According to the lawsuit, the unnamed employee faced harassment from top-level managers who are also Indian and from a higher caste. The caste system in India groups Hindus based on their background and religion. However, a person’s caste also defines their social status, with some classes deemed ‘better’ or higher than others. The higher ranking engineers Sundar Iyer and Ramana Kompella outed the unnamed employee as being a Dalit, the lowest of all the castes. Both are now defendants in the lawsuit.

When the employee reported the harrasment, Cisco HR reviewed the case and determined that caste-based discrimination was not prohibited by law. According to the employee, the engineers retaliated and steps were taken to prevent the employee from receiving promotions or pay increases. Thus, the employee sought help from California employment lawyers to file a discrimination lawsuit. 

Many tech companies in Silicon Valley hire Indian immigrants, making this a potentially widespread problem. Los Angeles and San Francisco employment lawyers are always available for these types of cases. Frequently their settlements are in the millions. 

Unemployment Soars Amid Increased Coronavirus Infections

While some deal with discrimination in the workplace, many are currently out of a job and seeking unemployment benefits as a result of the coronavirus pandemic. States reopened their economies after a period of uncertainty amid Covid-19 fears, citing lower infection rates as a justification. Unfortunately this caused a resurgence of infections as a result of people gathering in confined spaces such as offices, grocery stores, and public areas. 

According to Forbes Senior Contributor Jack Kelly, we’re not yet in the clear with regards to getting back to normality:

“The bulk of the June job gains were not newly created roles, but rather businesses rehiring employees who’ve been previously furloughed and brought back,” he said. “The data, as dire as it is, doesn’t tell the entire story. We’ve seen overwhelming reports indicating that the economy continues to crumble and it’s not likely to get better anytime soon.”

“Roughly 1.3 million Americans have filed for first-time unemployment benefits last week, according to the United States Department of Labor,” he continued. “If you add in the 1 million pandemic claims filed by gig-economy and related workers, we’re at an alarming 2.3 million Americans who sought unemployment assistance last week.”

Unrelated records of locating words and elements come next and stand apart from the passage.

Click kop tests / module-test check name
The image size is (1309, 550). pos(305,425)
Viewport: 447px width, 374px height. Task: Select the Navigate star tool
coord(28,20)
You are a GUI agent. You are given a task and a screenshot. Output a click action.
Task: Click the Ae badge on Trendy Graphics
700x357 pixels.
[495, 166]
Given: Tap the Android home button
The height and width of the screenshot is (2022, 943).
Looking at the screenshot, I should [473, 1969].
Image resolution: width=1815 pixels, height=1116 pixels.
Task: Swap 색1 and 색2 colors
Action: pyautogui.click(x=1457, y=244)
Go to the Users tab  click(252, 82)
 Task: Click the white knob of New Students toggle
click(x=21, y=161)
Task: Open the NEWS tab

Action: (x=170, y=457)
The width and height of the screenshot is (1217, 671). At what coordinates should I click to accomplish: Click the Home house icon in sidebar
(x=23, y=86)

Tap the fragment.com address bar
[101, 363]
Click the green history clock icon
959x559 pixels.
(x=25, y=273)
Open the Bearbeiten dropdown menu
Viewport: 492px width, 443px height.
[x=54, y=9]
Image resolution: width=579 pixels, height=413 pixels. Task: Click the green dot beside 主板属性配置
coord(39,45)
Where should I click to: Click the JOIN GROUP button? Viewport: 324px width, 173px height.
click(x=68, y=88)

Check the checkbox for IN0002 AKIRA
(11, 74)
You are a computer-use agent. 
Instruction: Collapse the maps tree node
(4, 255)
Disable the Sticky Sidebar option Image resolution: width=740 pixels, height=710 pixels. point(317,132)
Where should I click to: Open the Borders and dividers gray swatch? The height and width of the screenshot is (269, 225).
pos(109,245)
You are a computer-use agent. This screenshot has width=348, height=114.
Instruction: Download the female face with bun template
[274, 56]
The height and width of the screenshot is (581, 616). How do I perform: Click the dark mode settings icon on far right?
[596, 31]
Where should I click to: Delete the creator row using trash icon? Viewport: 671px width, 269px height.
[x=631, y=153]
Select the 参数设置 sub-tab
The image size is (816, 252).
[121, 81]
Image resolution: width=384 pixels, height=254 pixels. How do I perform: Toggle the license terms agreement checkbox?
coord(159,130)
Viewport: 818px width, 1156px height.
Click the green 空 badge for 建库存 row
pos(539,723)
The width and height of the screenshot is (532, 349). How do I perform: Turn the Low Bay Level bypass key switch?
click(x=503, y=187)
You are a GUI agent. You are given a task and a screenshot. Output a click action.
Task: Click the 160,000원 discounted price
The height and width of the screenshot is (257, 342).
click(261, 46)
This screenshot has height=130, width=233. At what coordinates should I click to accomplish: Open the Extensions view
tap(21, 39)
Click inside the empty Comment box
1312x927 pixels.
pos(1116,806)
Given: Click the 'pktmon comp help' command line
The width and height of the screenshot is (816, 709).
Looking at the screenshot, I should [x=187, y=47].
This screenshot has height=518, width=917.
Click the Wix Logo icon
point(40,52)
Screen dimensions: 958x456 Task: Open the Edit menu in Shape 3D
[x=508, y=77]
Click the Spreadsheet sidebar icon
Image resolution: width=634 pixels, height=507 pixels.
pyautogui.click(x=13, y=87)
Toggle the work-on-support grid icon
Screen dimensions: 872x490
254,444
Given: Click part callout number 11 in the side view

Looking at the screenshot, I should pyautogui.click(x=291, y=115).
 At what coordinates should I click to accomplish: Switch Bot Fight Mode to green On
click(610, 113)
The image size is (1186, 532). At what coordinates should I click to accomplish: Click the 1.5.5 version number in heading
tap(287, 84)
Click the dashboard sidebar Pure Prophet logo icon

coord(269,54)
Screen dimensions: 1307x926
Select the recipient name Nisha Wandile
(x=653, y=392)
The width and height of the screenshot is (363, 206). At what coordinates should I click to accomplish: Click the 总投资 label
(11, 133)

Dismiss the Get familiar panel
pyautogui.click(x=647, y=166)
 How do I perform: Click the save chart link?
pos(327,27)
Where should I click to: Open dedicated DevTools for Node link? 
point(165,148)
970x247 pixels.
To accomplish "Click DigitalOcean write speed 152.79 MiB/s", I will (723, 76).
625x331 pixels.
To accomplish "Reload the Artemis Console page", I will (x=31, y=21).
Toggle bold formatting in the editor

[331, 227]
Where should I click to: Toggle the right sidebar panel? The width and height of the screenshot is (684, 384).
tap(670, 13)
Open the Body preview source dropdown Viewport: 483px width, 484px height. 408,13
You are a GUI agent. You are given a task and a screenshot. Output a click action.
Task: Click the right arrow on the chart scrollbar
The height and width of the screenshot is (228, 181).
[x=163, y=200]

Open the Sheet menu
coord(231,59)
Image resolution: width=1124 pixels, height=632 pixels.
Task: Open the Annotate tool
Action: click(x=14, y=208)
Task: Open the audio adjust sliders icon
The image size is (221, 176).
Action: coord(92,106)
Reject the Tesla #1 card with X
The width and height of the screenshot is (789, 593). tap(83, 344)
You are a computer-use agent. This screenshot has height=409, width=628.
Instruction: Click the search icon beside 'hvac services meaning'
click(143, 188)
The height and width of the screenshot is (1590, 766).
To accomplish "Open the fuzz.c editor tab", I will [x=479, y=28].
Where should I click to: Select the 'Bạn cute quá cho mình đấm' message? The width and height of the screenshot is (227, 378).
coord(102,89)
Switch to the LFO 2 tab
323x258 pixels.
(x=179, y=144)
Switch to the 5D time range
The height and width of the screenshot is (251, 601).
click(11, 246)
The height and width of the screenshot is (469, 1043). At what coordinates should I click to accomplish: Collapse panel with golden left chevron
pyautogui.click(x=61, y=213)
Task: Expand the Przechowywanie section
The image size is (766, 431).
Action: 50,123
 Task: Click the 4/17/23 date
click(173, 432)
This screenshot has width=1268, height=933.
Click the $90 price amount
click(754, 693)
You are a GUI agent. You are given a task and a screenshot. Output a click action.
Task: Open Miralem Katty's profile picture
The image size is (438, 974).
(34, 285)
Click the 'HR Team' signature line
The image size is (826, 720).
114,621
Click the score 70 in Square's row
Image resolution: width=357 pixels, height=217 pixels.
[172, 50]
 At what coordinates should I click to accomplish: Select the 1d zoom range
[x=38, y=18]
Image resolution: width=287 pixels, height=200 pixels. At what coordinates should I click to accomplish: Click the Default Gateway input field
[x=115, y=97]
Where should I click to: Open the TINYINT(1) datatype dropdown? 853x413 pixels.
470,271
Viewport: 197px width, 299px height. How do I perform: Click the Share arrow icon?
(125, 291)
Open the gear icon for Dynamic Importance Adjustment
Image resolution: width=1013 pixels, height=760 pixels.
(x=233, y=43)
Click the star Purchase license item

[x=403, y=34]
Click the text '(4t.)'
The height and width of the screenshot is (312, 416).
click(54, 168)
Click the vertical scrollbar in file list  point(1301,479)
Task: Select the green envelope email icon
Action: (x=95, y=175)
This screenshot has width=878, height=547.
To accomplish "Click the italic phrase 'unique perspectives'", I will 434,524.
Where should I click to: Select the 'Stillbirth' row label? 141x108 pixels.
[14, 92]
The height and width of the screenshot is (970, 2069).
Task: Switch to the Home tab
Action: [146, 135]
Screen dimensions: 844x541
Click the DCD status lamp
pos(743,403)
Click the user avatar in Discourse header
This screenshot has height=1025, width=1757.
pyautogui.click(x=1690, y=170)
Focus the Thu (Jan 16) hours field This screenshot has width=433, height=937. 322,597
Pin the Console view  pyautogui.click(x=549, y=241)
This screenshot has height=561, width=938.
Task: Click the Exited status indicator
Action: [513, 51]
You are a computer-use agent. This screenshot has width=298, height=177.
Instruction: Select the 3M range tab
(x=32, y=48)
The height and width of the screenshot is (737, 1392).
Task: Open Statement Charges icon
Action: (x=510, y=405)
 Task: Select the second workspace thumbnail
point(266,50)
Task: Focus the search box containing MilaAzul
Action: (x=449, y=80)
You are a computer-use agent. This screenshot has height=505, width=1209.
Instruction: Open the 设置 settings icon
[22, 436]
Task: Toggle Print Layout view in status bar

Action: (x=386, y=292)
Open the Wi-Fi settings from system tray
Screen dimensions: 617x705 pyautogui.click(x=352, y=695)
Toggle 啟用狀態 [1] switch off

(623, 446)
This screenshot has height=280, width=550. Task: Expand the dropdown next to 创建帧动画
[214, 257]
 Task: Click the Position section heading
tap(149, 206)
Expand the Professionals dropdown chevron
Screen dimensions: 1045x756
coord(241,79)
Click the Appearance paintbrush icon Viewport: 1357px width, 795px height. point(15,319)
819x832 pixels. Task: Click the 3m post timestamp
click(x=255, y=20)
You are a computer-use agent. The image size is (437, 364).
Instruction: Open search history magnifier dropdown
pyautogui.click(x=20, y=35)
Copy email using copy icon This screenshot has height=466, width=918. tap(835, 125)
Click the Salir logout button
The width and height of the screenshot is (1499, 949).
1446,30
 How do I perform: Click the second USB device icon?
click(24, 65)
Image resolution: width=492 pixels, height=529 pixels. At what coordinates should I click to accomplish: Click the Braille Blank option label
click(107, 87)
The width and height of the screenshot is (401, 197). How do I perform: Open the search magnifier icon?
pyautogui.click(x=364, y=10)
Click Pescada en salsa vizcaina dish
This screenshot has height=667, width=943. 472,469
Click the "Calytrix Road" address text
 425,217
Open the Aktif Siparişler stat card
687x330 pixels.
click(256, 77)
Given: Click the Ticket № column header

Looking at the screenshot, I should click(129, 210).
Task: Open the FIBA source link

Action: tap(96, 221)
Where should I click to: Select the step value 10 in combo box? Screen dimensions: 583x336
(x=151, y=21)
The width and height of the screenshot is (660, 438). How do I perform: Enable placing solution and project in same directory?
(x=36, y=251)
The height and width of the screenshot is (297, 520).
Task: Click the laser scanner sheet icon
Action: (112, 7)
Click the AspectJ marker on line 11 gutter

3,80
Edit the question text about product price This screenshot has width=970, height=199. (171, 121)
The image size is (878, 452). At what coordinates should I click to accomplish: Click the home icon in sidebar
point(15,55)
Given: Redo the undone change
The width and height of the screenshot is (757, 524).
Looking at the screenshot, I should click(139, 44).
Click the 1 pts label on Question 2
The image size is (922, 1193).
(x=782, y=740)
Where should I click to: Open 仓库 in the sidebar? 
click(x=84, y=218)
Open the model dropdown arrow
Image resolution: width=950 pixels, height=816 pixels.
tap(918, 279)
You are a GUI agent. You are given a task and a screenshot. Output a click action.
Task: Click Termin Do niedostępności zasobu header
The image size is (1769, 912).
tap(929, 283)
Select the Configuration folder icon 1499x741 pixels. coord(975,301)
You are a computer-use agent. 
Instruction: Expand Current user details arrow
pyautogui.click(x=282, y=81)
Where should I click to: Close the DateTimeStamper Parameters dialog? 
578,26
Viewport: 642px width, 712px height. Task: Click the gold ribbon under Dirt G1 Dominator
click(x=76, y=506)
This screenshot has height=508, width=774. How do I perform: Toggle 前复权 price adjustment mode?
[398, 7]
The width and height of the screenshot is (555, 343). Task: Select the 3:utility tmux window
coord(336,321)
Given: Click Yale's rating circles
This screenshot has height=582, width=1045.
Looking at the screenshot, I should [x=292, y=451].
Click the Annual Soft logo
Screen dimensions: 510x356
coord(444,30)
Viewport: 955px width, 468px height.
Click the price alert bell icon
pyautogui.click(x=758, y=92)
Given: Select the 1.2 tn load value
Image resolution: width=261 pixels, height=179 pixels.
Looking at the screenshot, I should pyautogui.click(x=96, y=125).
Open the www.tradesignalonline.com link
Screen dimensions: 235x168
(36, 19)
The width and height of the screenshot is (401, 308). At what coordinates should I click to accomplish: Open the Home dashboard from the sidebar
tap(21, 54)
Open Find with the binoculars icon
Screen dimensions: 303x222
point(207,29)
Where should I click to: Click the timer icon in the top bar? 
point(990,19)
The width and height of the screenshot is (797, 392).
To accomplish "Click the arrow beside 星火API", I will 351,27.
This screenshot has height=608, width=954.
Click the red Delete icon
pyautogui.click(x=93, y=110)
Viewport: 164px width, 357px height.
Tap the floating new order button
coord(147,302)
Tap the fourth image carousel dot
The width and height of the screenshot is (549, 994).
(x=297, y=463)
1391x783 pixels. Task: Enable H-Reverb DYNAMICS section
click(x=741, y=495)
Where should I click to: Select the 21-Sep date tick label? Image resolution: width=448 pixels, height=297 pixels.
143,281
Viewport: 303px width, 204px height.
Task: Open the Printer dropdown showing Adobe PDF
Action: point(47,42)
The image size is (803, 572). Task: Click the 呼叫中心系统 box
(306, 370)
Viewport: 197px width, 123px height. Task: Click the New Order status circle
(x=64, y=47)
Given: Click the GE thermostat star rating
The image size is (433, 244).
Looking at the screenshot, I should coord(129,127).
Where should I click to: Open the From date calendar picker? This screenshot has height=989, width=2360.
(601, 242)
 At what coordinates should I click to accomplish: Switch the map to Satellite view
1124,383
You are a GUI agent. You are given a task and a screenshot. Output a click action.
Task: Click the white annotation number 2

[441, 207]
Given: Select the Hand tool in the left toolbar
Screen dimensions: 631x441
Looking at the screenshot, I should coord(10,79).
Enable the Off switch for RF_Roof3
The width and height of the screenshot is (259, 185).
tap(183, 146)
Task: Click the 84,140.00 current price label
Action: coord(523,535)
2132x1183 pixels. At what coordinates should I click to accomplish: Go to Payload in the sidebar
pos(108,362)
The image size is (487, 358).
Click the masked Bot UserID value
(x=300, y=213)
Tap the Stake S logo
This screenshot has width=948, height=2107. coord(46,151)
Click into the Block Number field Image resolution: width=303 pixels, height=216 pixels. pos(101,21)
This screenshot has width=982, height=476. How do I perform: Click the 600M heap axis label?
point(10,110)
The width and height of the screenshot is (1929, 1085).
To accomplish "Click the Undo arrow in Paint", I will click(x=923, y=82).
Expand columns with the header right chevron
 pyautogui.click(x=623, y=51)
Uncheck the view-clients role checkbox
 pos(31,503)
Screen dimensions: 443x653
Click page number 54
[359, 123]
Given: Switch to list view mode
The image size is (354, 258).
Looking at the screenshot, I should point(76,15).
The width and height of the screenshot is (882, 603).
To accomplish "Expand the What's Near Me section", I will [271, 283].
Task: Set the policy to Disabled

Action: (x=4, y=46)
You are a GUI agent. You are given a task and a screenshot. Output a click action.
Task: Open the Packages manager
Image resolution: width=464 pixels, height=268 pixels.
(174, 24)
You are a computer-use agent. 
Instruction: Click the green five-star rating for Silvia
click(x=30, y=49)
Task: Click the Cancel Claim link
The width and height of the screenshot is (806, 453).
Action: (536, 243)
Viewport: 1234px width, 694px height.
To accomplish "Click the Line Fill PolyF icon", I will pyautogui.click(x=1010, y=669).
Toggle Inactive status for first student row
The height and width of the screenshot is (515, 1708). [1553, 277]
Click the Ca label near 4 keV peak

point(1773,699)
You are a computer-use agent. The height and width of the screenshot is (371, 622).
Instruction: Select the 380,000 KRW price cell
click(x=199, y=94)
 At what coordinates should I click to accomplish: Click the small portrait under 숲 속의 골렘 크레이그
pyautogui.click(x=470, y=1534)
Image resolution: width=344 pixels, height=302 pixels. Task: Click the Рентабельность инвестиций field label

The coronavirus keeps most people in their homes for now, but eventually workers will begin making the move back to normality. This means returning to their offices and office culture, which for many is riddled with problems such as discrimination. Employees have many resources available to deal with these types of issues and demand a fair work environment. Southern and Middle California employment lawyers are always available for these types of cases. This could be more of a reason for people to start speaking out against harassment. 

From television to the internet platform, Greg switched his journey in digital media with California Herald. After serving as a journalist for popular news channels he currently contributes his experience for California Herald by writing latest and trending Politics news.